Dataset records
· · · ·
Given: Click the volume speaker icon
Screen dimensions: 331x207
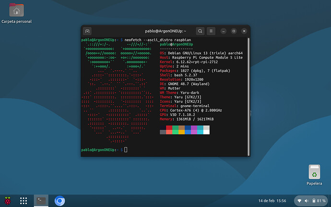Looking at the screenshot, I should (x=306, y=200).
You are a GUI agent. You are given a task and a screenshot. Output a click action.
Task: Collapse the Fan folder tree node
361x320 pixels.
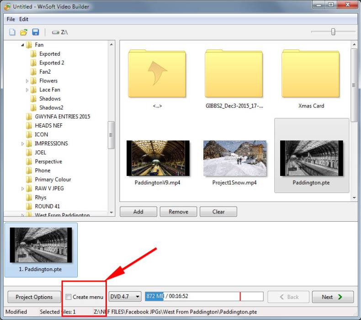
· · · ·
(Work item) Omit the pictures; restate every entry word for word.

(Task answer)
Given: Click the volume speaker icon
Screen dimensions: 331x207
Looking at the screenshot, I should (x=306, y=200).
You are a GUI agent. You are given a task and a screenshot. Output a click action.
Task: Collapse the Fan folder tree node
361x320 pixels.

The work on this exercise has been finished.